### EXERCISE BRIEF
Output, character for character, the stretch of the records from their first line through the line containing "(x=381, y=1090)".

### RECORD LIST

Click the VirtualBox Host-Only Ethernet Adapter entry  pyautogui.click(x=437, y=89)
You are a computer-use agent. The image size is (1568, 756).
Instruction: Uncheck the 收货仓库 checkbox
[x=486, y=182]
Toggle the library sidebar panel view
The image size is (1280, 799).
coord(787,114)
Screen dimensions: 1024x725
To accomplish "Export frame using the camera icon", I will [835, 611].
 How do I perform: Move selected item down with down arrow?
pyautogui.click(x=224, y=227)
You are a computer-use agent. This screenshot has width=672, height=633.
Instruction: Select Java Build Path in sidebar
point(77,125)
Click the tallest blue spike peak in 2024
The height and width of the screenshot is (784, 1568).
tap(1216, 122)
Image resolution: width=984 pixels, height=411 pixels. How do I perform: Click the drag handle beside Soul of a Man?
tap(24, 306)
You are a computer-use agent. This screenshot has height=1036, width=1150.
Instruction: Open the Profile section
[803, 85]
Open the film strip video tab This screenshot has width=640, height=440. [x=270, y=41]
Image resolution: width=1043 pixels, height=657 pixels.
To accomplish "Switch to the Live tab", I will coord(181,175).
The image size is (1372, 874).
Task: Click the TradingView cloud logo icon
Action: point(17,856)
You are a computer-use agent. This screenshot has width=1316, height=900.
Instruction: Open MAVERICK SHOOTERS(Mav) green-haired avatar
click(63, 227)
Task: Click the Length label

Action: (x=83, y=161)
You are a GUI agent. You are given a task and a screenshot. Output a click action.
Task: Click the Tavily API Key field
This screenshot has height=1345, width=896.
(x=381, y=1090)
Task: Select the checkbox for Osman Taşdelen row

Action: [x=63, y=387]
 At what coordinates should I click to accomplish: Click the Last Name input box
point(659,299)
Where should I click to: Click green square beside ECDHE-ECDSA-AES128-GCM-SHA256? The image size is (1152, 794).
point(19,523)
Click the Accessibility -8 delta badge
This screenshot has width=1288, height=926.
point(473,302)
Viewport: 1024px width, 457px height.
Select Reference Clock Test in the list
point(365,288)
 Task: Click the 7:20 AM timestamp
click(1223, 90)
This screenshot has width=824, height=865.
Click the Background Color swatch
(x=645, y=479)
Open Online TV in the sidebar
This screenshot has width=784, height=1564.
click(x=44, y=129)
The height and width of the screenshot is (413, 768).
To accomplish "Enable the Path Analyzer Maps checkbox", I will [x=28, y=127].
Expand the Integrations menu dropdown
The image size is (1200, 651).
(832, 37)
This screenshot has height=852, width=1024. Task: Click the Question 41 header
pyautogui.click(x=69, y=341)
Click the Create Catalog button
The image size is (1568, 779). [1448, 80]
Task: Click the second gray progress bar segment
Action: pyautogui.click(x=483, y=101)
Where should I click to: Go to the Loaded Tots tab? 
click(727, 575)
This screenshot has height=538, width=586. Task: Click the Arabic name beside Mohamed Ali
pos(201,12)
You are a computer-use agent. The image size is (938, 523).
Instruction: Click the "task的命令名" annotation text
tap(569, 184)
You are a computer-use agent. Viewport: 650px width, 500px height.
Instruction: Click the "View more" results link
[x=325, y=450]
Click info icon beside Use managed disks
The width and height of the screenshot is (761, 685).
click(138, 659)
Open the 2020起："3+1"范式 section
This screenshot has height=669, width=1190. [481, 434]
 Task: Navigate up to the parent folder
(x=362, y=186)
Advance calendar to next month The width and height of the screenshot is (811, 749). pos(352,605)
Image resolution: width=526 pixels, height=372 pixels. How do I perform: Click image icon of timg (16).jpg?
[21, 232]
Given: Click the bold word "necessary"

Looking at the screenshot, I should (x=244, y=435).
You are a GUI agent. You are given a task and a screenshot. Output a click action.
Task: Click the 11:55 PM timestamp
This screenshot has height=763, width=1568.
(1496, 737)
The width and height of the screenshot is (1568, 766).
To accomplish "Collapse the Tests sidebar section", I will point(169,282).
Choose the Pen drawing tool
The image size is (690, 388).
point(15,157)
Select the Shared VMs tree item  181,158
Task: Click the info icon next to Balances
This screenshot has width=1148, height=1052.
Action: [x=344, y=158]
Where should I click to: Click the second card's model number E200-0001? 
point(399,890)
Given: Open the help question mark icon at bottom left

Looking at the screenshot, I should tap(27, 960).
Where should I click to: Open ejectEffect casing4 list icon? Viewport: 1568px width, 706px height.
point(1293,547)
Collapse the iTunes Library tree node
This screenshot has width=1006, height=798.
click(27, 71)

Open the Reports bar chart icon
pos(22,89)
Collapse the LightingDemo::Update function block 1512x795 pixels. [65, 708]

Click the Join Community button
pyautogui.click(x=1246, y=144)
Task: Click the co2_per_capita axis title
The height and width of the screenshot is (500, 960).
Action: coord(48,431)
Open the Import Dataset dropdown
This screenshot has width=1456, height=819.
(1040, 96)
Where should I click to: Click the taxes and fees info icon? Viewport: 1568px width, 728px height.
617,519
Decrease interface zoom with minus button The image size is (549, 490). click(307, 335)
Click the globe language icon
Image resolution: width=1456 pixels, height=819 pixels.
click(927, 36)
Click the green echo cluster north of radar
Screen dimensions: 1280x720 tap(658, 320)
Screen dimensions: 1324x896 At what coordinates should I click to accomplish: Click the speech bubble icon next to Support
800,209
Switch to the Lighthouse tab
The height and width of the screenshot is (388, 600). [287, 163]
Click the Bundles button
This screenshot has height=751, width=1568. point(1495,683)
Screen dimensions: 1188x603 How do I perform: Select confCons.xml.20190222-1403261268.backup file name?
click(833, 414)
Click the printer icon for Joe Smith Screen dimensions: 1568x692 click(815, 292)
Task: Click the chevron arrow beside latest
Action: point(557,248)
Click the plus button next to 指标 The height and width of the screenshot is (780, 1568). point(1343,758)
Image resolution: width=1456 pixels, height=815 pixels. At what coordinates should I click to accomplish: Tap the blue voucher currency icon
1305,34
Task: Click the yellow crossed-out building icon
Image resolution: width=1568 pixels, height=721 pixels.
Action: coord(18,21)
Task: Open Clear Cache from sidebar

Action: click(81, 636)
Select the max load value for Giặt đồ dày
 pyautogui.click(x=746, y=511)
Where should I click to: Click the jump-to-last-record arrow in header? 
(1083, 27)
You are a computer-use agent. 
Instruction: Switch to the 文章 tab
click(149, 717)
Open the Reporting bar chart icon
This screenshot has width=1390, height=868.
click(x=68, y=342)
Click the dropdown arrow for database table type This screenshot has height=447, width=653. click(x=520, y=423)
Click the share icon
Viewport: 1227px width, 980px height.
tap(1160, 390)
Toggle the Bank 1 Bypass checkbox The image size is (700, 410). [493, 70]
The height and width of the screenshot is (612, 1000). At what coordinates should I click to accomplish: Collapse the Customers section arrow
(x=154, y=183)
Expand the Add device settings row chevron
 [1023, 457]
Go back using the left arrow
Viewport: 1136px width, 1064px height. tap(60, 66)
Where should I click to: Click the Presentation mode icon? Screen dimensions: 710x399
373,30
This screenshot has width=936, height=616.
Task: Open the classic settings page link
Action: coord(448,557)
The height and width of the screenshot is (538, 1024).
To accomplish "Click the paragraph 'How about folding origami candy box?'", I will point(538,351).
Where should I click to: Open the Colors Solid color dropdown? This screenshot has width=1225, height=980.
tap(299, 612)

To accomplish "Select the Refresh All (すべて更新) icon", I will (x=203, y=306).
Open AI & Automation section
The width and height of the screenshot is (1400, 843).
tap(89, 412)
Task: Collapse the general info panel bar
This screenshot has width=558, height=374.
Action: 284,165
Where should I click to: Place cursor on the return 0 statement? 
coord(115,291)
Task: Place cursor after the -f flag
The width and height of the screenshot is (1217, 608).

### RESPONSE TO THE TASK
Click the VirtualBox Host-Only Ethernet Adapter entry  pyautogui.click(x=437, y=89)
You are a computer-use agent. The image size is (1568, 756).
Instruction: Uncheck the 收货仓库 checkbox
[x=486, y=182]
Toggle the library sidebar panel view
The image size is (1280, 799).
coord(787,114)
Screen dimensions: 1024x725
To accomplish "Export frame using the camera icon", I will [835, 611].
 How do I perform: Move selected item down with down arrow?
pyautogui.click(x=224, y=227)
You are a computer-use agent. This screenshot has width=672, height=633.
Instruction: Select Java Build Path in sidebar
point(77,125)
Click the tallest blue spike peak in 2024
The height and width of the screenshot is (784, 1568).
tap(1216, 122)
Image resolution: width=984 pixels, height=411 pixels. How do I perform: Click the drag handle beside Soul of a Man?
tap(24, 306)
You are a computer-use agent. This screenshot has height=1036, width=1150.
Instruction: Open the Profile section
[803, 85]
Open the film strip video tab This screenshot has width=640, height=440. [x=270, y=41]
Image resolution: width=1043 pixels, height=657 pixels.
To accomplish "Switch to the Live tab", I will coord(181,175).
The image size is (1372, 874).
Task: Click the TradingView cloud logo icon
Action: point(17,856)
You are a computer-use agent. This screenshot has width=1316, height=900.
Instruction: Open MAVERICK SHOOTERS(Mav) green-haired avatar
click(63, 227)
Task: Click the Length label

Action: (x=83, y=161)
You are a GUI agent. You are given a task and a screenshot. Output a click action.
Task: Click the Tavily API Key field
This screenshot has height=1345, width=896.
(x=381, y=1090)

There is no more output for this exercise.